| Exercise requirements |
Using the listing below, count the lines in which "Viewport" appears; give the count alone.

| Supplied material |
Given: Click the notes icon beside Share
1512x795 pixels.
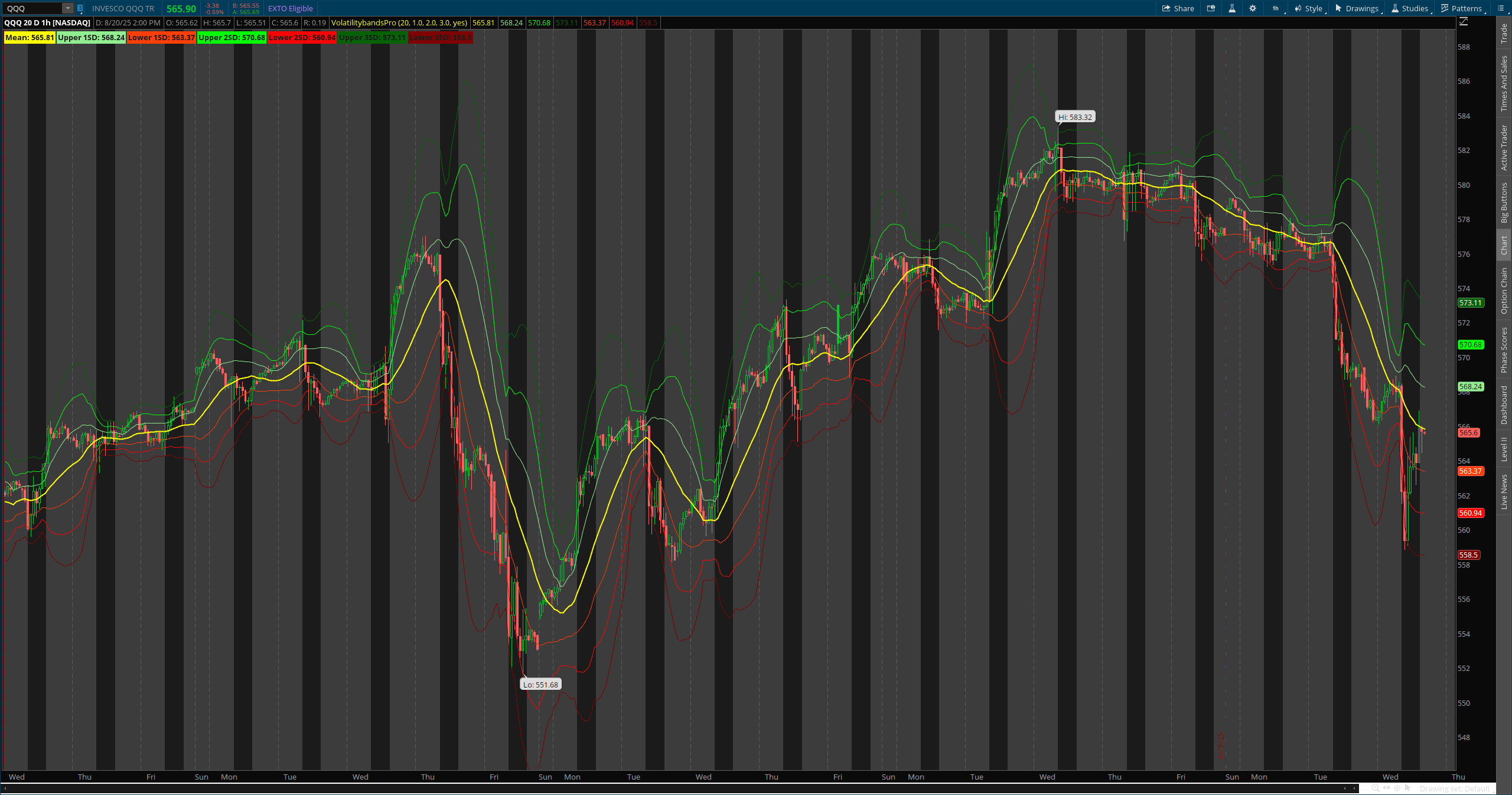Looking at the screenshot, I should pyautogui.click(x=1211, y=8).
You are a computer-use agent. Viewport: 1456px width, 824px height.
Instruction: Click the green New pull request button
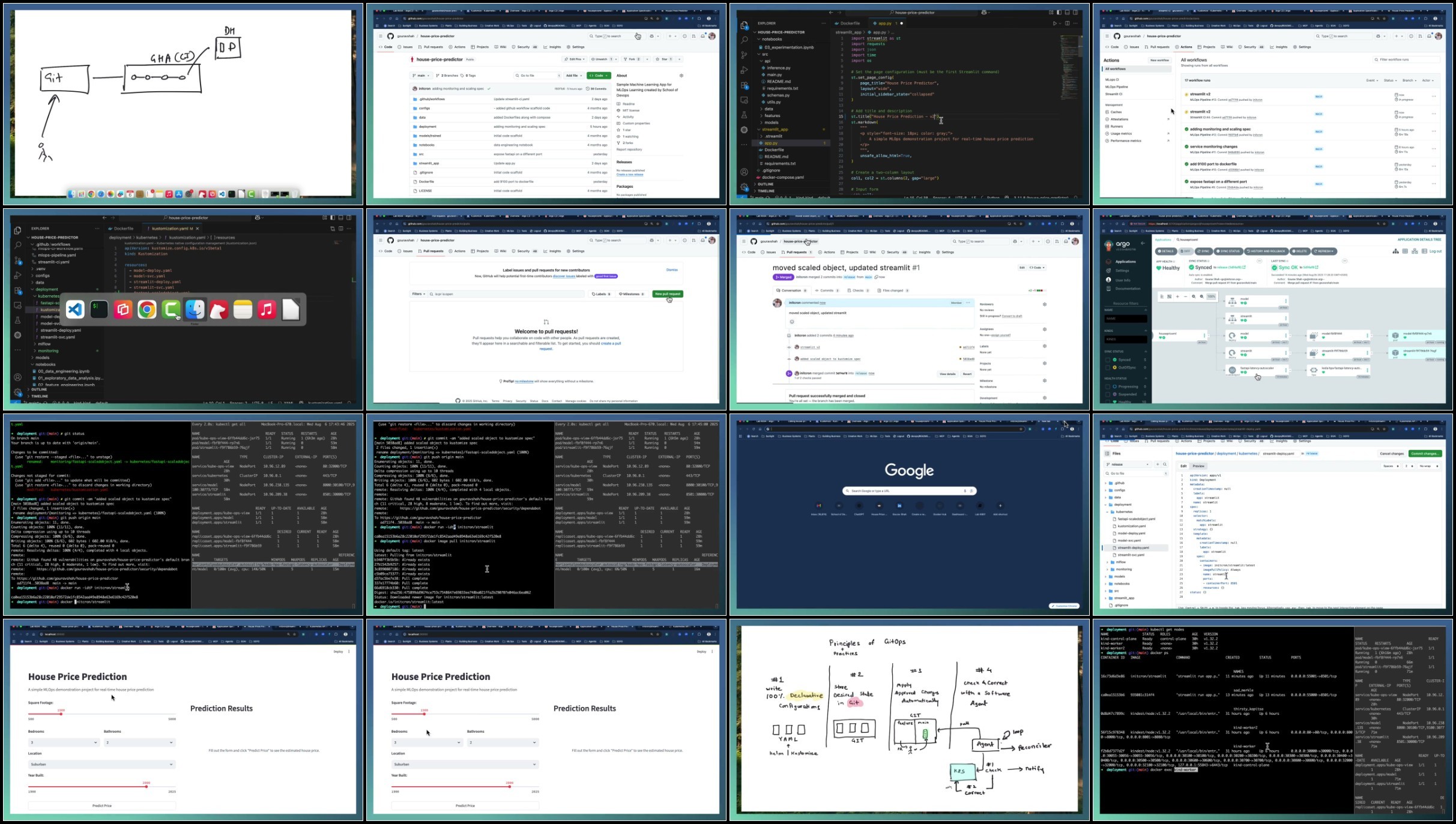pos(667,294)
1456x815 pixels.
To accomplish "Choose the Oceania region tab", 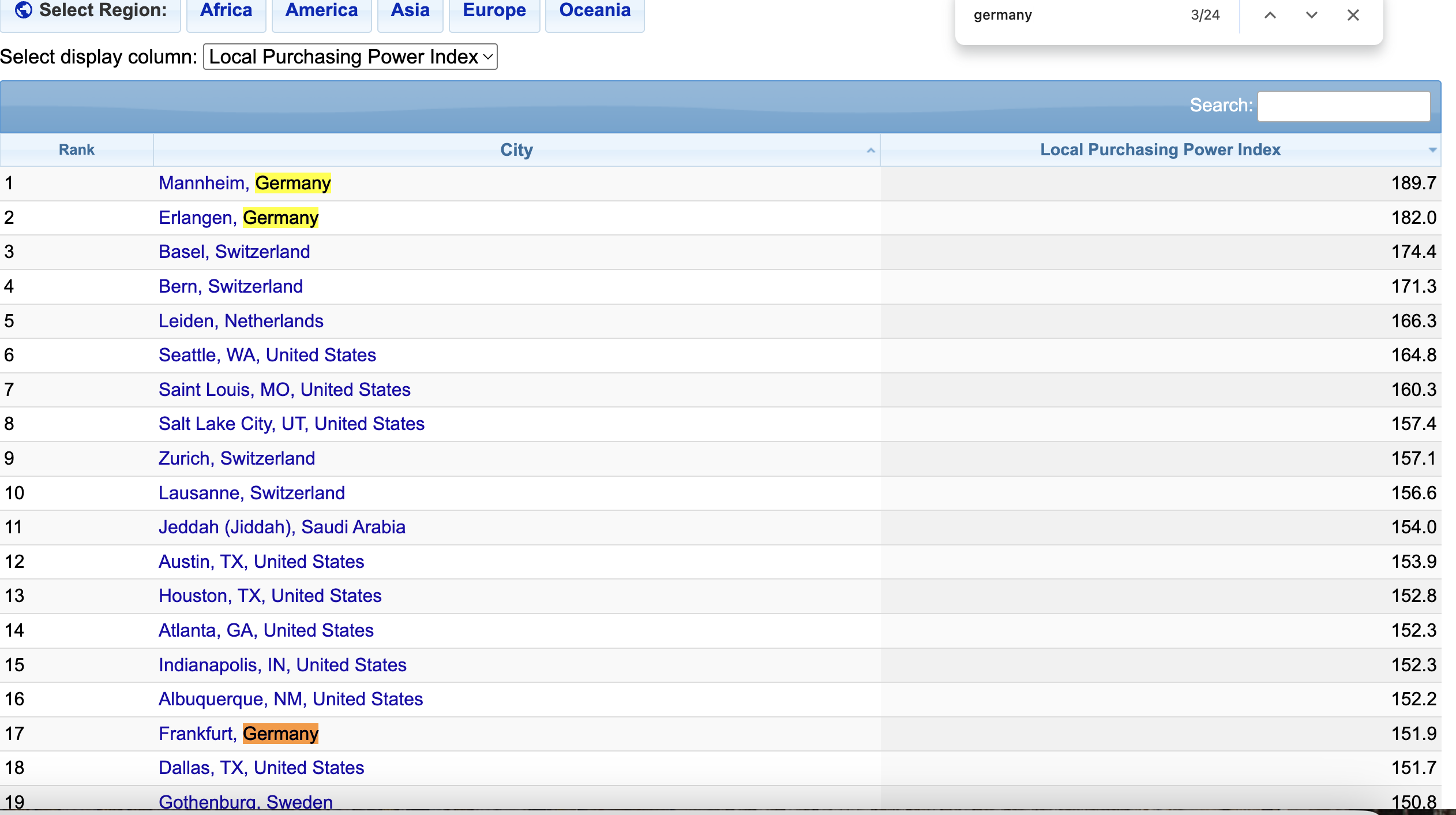I will [x=595, y=11].
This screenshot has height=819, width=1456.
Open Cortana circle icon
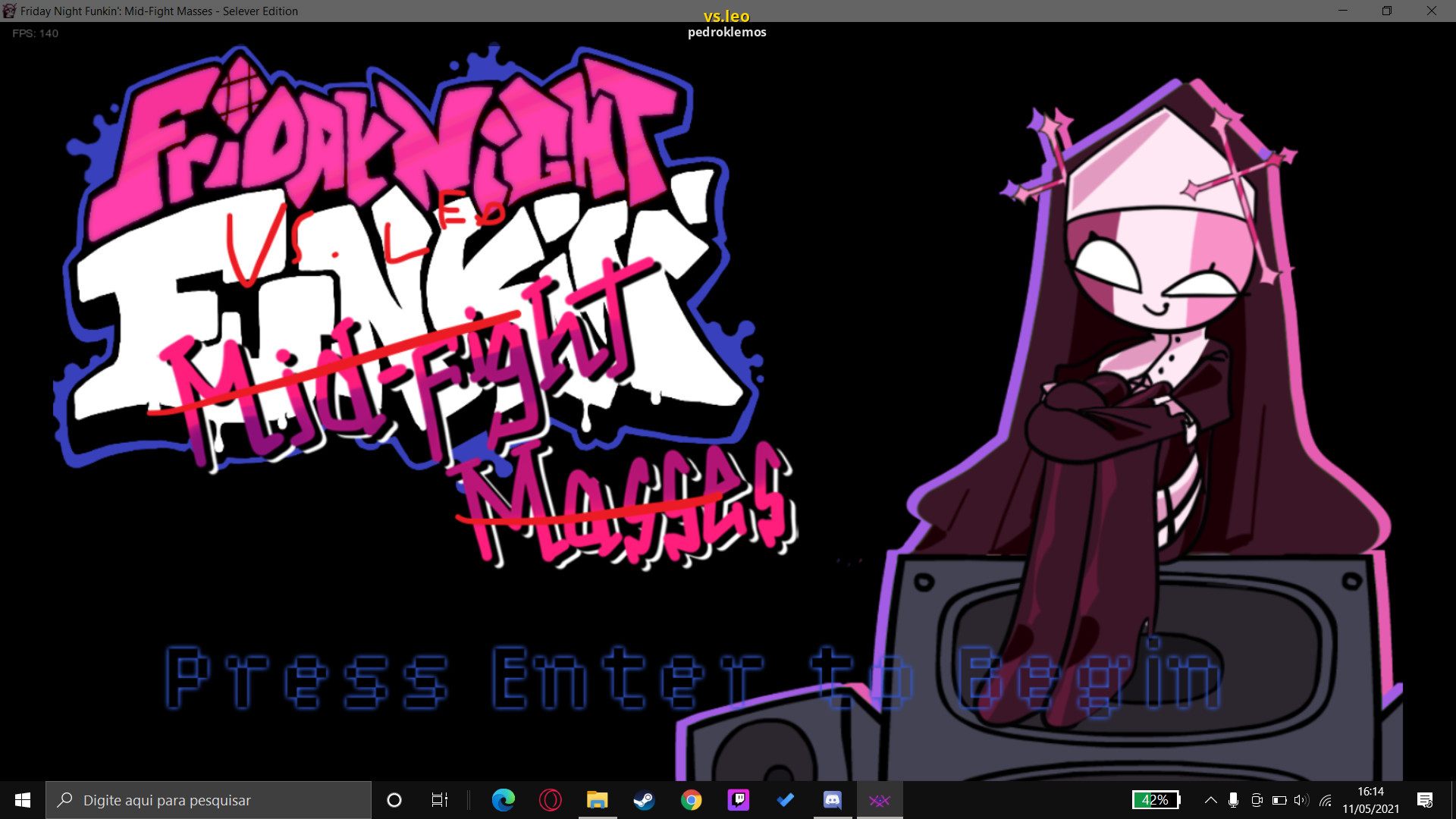pos(394,800)
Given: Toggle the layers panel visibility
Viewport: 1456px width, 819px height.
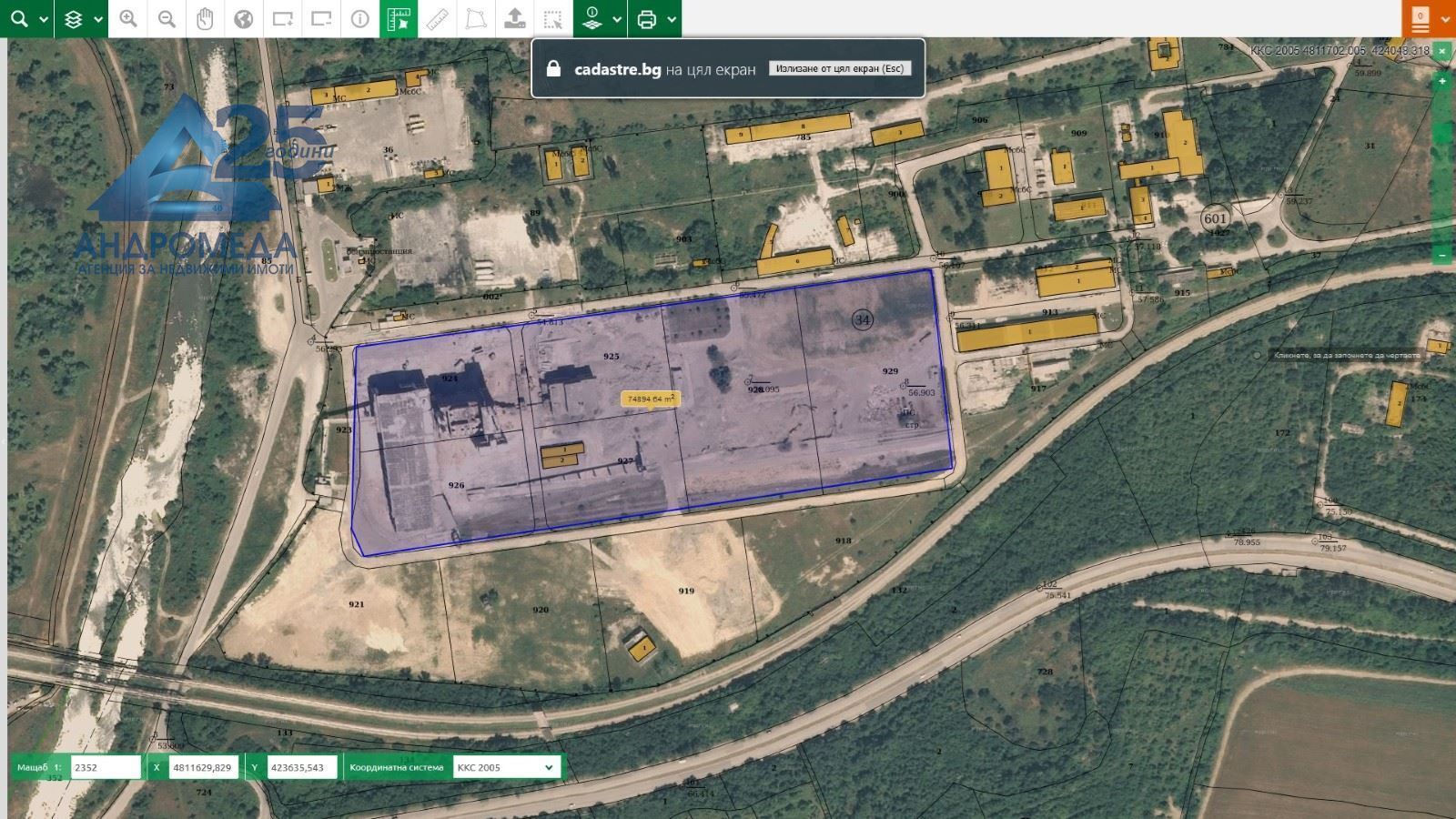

| Response area |
2